猫の乳腺腫瘍(乳がん)完全ガイド|悪性率・発見方法・手術・早期不妊化による予防
猫の乳腺腫瘍は80〜90%が悪性であり、早期発見が予後を大きく左右する。月1回の触診習慣から細胞診・手術の範囲・術後モニタリング・不妊化による予防効果まで、乳腺腫瘍の全体像を解説する。猫の乳腺腫瘍は、猫に発生するがんの中で3番目に多い疾患です。

この記事のポイント
猫の乳腺腫瘍は80〜90%が悪性であり、早期発見が予後を大きく左右する。月1回の触診習慣から細胞診・手術の範囲・術後モニタリング・不妊化による予防効果まで、乳腺腫瘍の全体像を解説する。猫の乳腺腫瘍は、猫に発生するがんの中で3番目に多い疾患です。

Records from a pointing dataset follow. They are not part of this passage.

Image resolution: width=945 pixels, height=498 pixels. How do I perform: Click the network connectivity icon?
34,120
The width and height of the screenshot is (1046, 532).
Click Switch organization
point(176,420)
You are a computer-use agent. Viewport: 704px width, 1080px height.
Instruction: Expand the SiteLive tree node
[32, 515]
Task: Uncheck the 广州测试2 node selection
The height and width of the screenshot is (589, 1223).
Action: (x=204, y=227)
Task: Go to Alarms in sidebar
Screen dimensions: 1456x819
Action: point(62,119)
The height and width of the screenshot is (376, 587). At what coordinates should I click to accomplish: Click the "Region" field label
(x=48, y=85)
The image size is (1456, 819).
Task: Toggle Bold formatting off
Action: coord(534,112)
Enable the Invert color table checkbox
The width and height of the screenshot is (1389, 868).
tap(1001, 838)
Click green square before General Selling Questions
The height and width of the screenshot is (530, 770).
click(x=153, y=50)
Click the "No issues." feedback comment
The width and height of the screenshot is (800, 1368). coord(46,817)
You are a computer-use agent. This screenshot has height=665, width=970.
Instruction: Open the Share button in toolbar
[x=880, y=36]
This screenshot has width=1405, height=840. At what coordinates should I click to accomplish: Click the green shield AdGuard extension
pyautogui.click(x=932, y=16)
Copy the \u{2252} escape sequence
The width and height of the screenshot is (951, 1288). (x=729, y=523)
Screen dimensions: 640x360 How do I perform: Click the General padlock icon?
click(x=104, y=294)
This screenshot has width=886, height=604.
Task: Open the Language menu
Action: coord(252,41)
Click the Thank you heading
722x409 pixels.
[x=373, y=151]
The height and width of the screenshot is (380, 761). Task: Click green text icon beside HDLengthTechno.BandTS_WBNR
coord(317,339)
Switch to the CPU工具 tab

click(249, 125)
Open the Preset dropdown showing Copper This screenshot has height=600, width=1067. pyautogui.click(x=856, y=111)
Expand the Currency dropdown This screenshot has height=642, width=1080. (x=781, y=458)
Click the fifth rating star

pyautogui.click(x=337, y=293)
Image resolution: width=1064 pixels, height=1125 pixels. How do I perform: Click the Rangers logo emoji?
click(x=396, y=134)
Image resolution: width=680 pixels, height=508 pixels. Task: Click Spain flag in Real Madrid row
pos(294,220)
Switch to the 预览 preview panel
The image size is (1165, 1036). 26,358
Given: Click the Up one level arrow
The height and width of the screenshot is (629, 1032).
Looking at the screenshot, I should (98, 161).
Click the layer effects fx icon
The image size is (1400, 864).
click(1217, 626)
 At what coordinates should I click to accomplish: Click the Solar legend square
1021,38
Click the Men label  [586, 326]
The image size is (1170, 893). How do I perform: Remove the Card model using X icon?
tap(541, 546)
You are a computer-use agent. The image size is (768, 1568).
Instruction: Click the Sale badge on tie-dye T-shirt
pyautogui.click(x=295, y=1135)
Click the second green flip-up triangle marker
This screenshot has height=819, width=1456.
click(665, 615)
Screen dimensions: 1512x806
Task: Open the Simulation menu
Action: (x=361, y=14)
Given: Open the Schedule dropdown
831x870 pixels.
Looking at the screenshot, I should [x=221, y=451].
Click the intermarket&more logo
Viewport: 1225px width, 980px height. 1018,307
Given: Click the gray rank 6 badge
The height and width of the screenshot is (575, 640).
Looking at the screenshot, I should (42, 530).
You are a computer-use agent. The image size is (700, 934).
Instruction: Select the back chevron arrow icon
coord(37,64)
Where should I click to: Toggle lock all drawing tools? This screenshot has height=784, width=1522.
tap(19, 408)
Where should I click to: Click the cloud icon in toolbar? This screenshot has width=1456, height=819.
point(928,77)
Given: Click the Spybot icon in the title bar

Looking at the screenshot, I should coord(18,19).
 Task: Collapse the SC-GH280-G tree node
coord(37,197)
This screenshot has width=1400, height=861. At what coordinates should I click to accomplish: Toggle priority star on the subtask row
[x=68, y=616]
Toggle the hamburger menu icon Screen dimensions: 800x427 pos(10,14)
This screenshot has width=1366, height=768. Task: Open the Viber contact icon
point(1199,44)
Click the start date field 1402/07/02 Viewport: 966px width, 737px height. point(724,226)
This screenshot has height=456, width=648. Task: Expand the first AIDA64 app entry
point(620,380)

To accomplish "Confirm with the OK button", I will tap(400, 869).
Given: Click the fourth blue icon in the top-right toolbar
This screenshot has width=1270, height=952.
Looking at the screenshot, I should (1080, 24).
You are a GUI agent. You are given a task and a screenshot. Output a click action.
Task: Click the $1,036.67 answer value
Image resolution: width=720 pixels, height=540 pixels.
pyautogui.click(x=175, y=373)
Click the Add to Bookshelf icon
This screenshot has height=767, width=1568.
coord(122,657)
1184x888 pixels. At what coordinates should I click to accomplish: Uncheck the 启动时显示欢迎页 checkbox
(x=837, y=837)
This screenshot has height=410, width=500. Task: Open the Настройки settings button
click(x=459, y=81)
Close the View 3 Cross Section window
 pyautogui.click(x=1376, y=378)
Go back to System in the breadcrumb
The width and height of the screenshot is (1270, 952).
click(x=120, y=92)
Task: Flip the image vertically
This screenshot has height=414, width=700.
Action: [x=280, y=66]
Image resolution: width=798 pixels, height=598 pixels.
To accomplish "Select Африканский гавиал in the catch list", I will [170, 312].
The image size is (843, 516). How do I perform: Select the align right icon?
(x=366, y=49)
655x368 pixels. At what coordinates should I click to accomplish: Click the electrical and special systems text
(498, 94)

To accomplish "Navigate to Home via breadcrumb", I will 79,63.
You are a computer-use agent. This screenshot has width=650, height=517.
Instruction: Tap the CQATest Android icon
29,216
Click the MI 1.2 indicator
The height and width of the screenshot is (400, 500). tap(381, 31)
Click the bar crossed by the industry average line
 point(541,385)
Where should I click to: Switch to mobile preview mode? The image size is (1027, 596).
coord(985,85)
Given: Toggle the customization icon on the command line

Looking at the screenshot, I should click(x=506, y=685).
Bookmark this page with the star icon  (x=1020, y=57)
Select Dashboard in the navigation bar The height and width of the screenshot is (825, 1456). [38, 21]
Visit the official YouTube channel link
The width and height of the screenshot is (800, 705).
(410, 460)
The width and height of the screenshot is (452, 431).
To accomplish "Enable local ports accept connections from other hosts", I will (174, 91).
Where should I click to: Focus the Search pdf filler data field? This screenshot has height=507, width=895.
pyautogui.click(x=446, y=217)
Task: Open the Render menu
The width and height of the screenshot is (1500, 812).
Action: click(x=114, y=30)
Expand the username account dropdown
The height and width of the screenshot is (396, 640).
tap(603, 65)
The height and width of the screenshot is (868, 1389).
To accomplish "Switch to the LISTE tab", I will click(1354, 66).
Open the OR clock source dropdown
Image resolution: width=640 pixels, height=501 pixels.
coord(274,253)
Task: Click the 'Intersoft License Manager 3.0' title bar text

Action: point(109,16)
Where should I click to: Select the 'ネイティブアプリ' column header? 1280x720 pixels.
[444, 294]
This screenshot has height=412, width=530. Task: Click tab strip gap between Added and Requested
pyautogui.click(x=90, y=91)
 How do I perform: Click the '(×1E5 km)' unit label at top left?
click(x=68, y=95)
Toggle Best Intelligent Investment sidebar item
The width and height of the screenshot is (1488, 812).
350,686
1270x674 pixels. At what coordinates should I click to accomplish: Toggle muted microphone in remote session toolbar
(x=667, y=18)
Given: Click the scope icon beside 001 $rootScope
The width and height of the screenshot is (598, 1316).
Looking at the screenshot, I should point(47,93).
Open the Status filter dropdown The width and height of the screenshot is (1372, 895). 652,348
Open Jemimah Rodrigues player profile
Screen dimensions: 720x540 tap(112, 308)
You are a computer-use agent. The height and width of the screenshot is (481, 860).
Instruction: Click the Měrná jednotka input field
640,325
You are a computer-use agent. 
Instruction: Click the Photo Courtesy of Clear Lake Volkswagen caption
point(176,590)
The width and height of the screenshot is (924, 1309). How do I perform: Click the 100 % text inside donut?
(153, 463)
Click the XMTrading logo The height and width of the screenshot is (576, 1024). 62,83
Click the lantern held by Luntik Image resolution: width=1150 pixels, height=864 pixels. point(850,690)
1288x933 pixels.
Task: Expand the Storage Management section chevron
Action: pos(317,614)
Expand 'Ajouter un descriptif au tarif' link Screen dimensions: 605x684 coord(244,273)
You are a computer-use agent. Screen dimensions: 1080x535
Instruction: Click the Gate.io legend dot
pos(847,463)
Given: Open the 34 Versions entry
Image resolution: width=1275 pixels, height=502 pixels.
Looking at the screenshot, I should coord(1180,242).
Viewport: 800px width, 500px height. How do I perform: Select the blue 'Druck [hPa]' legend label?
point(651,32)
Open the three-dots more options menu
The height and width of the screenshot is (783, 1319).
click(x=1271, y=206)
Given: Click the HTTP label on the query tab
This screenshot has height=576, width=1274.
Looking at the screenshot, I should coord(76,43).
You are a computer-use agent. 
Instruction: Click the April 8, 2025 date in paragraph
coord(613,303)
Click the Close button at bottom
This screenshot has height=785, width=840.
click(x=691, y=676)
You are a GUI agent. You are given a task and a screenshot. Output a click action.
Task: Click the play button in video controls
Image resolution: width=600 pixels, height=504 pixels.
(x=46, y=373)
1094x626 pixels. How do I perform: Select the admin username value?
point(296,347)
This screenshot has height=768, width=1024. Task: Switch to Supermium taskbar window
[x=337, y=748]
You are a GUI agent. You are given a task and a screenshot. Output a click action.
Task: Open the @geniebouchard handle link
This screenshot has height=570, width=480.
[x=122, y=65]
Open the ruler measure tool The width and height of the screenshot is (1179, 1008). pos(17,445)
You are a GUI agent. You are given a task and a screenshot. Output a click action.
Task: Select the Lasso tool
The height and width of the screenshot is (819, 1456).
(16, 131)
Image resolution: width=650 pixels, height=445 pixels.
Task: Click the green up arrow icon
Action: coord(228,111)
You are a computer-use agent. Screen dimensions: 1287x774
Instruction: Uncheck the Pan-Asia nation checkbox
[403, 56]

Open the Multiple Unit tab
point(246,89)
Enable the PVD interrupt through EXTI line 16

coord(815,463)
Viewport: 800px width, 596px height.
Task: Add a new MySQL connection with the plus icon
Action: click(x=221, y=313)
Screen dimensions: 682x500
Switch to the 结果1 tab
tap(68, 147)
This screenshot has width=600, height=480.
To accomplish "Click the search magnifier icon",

猫の乳腺腫瘍は、猫に発生するがんの中で3番目に多い疾患です。そして飼い主が最初に知っておくべき事実は、猫の乳腺腫瘍の約80〜90%が悪性であるという点です。犬の乳腺腫瘍では悪性率がおよそ50%であるのと比べると、猫での発症は特に注意が必要な状態といえます。腫瘍のサイズが小さいうちに発見・対処できるかどうかが、その後の予後を大きく左右します。このガイドでは、発見方法から検査・手術・予防まで、飼い主として知っておくべき知識を体系的に解説します。
猫の乳腺腫瘍の基礎知識
メス猫は左右4対、合計8個の乳腺を持っています。乳腺腫瘍はそのどの乳腺にも発生しうるため、特定の乳腺だけを注意すればよいというわけではありません。後方の乳腺(後ろ足の付け根に近い側)に発生しやすいとされており、見落とされやすい部位のひとつです。
好発年齢は9〜14歳であり、中高齢のメス猫が主な対象になります。ただし若い猫でもゼロではないため、年齢を問わず定期的な確認習慣を持つことが大切です。
オス猫での発生率は全乳腺腫瘍の1〜5%程度と低いものの、発生した場合はほぼ100%悪性と報告されています。「オス猫だから大丈夫」と思わずに、同様に注意してください。
腫瘍のサイズと予後の関係は非常に明確です。直径3cm未満で発見された場合の生存中央値は約21ヶ月とされる一方、3cm以上になると約6ヶ月という報告があります。この数字が示すように、しこりが小さいうちに気づけるかどうかが、猫の命を守る上で最も重要な分岐点になります。